In addition, most patients with premature MI were not recommended by the guideline for intensive lipid management after MI, according to the study published in the Journal of the American College of Cardiology.
“This failure to identify young patients at risk occurs despite them having a high proportion of concomitant risk factors and risk enhancers such [as] family history of CAD, metabolic syndrome, obesity and high LDL-C and triglyceride levels,” Michel Zeitouni, MD, MSc, second-year fellow in the Duke Clinical Research Institute at Duke University School of Medicine, told Healio. “A better implementation of these specific risk factors in the algorithm to identify and treat patients with statins could improve cardiovascular prevention of young individuals at risk.”
Cardiology Today Editorial Board Member Steven E. Nissen, MD, MACC, chief academic officer of the Sydell and Arnold Miller Family Heart, Vascular & Thoracic Institute and Lewis and Patricia Dickey Chair in Cardiovascular Medicine at Cleveland Clinic, told Healio that the study “helps inform us about something that many physician-scientists have known and been concerned about for some time. The guidelines are suboptimal because they require you to be older in order to reach the risk thresholds required for treatment. There are many young people, as pointed out in the manuscript, that have myocardial infarctions. They often have multiple risk factors, but if you use the Pooled Cohort Risk Equation approach, their risk is reported to be very low. The people that would have the most to gain by being treated are not."
Carl E. Orringer, MD, associate professor of clinical medicine at University of Miami Miller School of Medicine and one of the authors of the 2018 cholesterol guideline, told Healio that the study authors may have misunderstood the recommendations for younger adults.
“It is clear that identification of younger individuals, particularly those less than 40 years of age, at risk for myocardial infarction is less evidence-based than that for older individuals, and therefore, more fraught with uncertainty,” he said. “However, the authors of this paper unfortunately misinterpreted the recommendations for ASCVD risk assessment that were stated in the 2018 guideline. They stated that those at a 10-year ASCVD risk of 7.5% or greater had a class IA recommendation for a statin only if risk-enhancing factors were present. This is in fact an error since the text of the guideline clearly states that initiation of statin therapy in those with a 10-year risk of 7.5% is a class IA recommendation, and that the risk-enhancing factors are to be used to inform the clinician-patient risk discussion about statin initiation. However, their absence does not change the strength of recommendation for statin initiation.”
Patients with first MI
In this retrospective observational study, researchers analyzed data from 6,639 patients who presented with a first MI between 1995 and 2012. Several clinical variables were collected at admission including race, age, CV risk factors, BMI and BP.
Researchers determined statin therapy eligibility with criteria from the 2013 and 2018 AHA/ACC guidelines.

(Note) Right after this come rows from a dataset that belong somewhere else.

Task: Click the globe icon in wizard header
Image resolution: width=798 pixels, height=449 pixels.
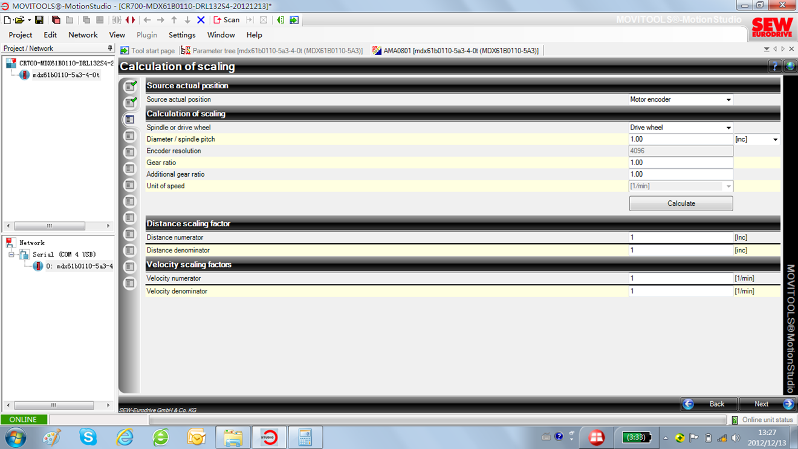Action: 790,67
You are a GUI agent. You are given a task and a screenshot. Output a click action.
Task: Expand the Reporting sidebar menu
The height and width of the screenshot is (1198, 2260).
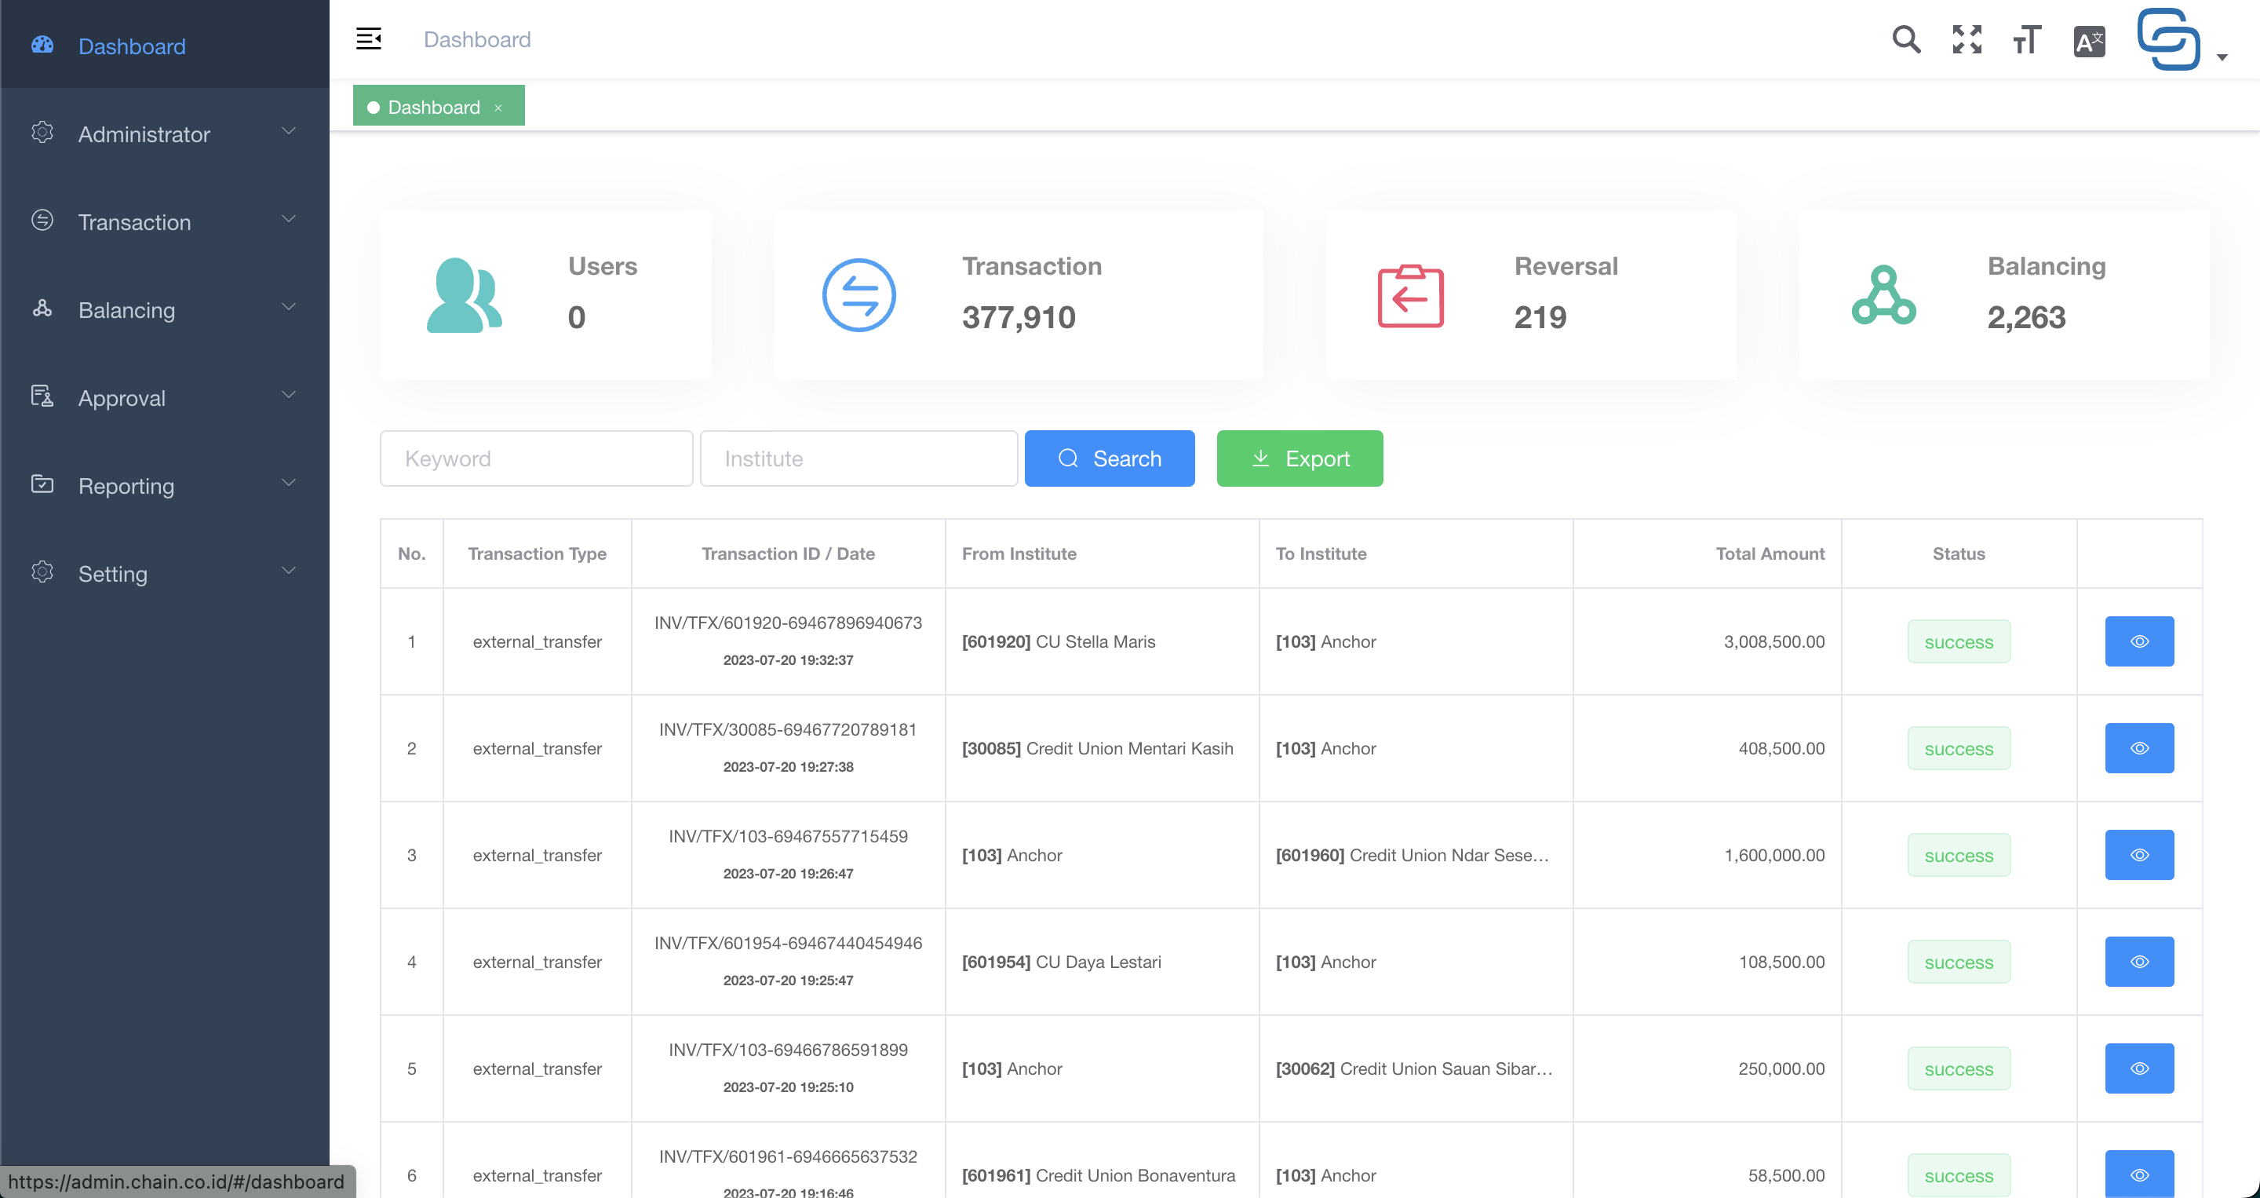(x=165, y=485)
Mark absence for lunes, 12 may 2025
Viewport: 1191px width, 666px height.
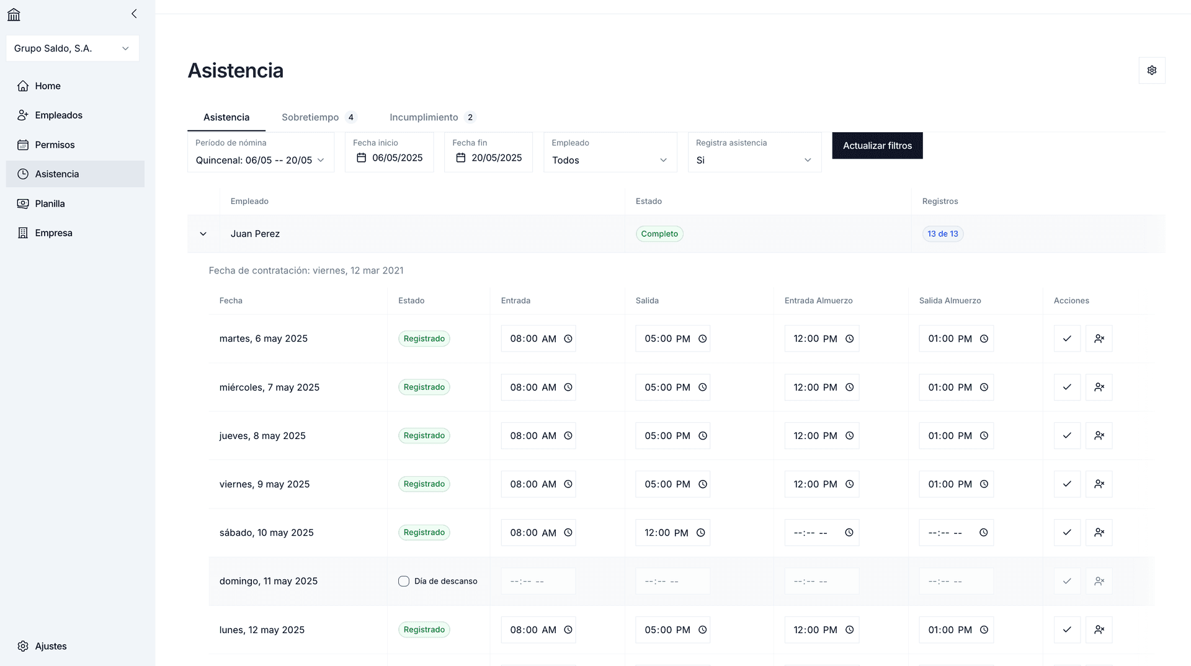1099,629
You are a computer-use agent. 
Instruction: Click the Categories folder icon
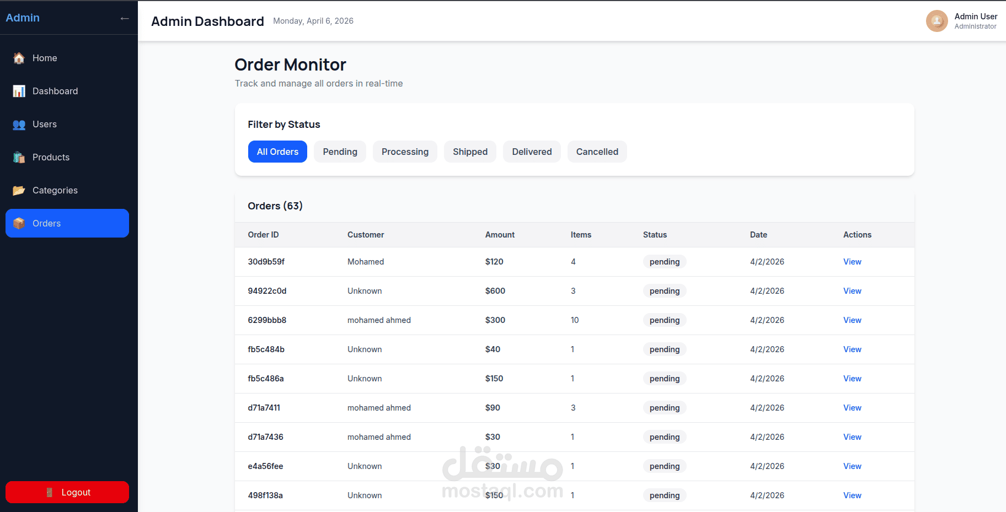(x=19, y=190)
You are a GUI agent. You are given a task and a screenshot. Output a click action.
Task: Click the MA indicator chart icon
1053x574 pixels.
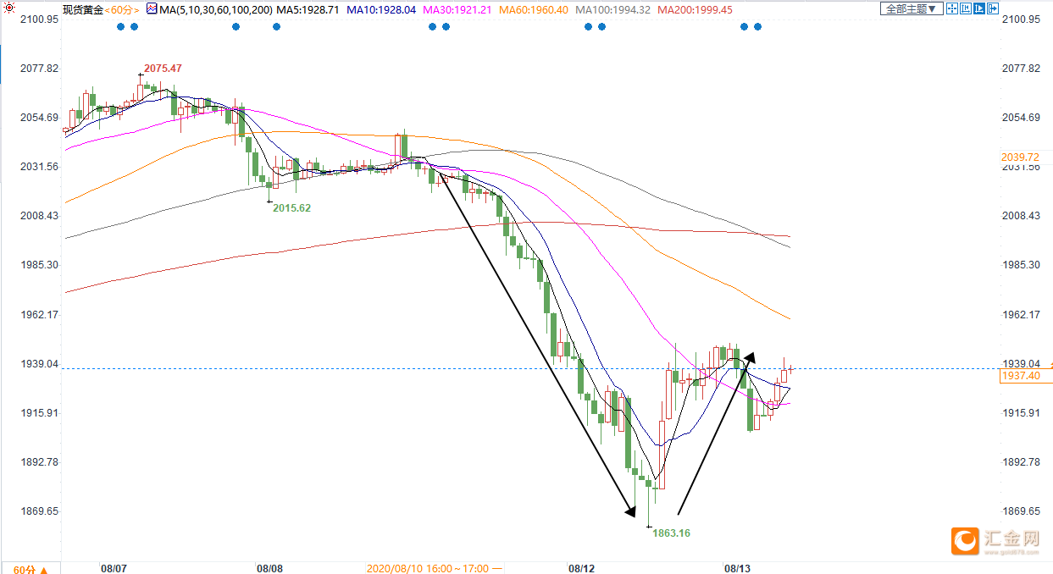tap(152, 9)
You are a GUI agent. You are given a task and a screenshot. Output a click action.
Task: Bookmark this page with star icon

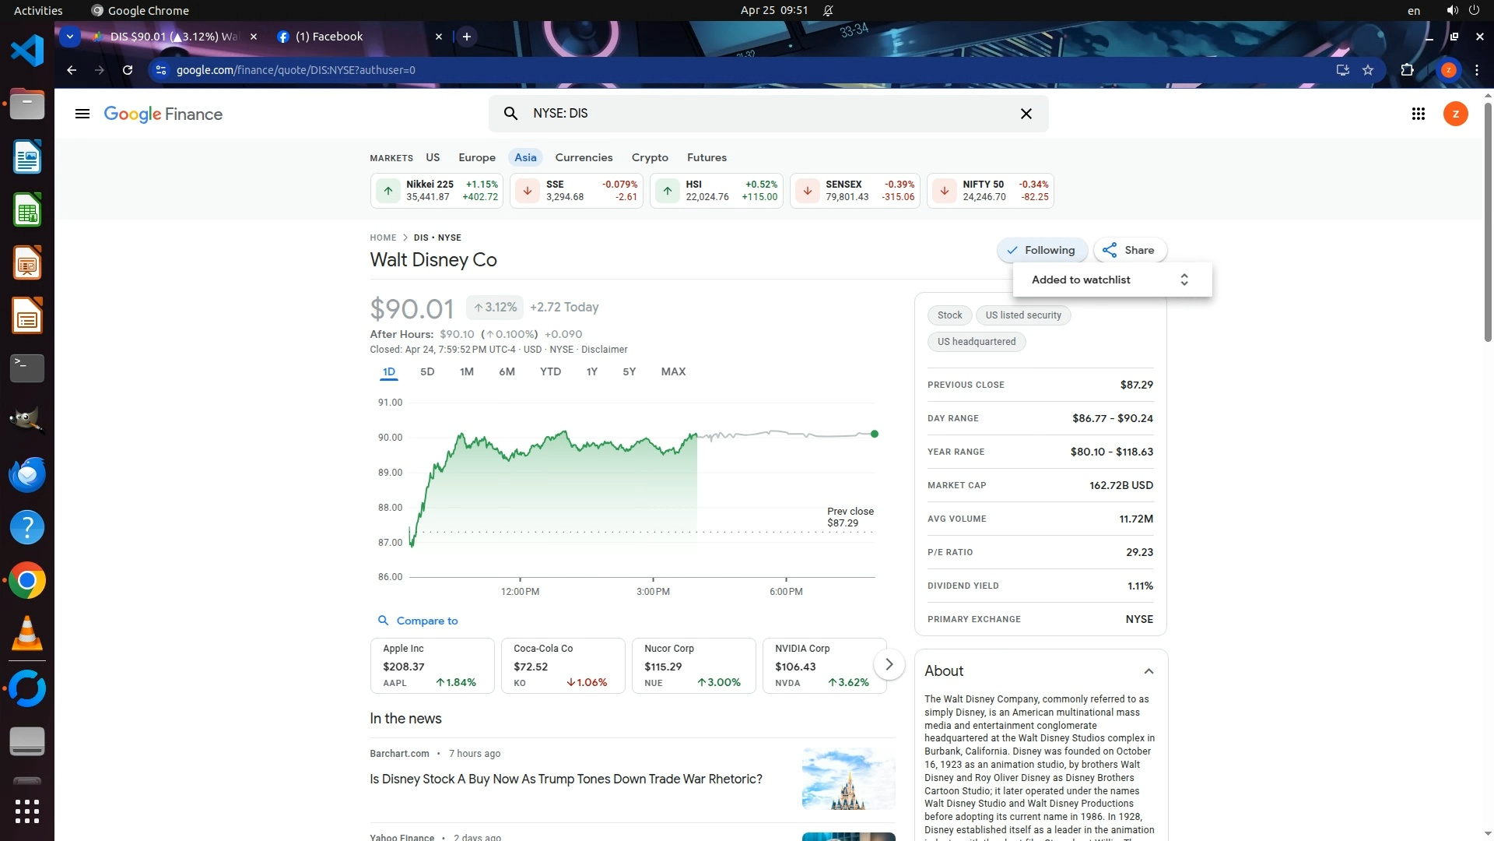click(x=1368, y=70)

“Premature cardiovascular disease remains hard to prevent because the traditional risk models we use aren’t as sensitive to identify young adults compared with older adults,” Ann Marie Navar, MD, PhD, associate professor of medicine at Duke University School of Medicine, affiliate faculty member of Duke-Margolis Center for Health Policy, member in the Duke Clinical Research Institute and Cardiology Today Next Gen Innovator, told Healio. “We were hopeful that the incorporation of more risk enhancers in the 2018 guidelines would improve our ability to identify young adults, and so we undertook this study to see how the new guidelines are performing.”
The 2018 guidelines were also used to determine potential eligibility for lipid-lowering therapies in patients considered very high risk by assessing a composite of recurrent MI, all-cause death or stroke. These rates in patients considered very high risk were compared with those who were not in this risk category.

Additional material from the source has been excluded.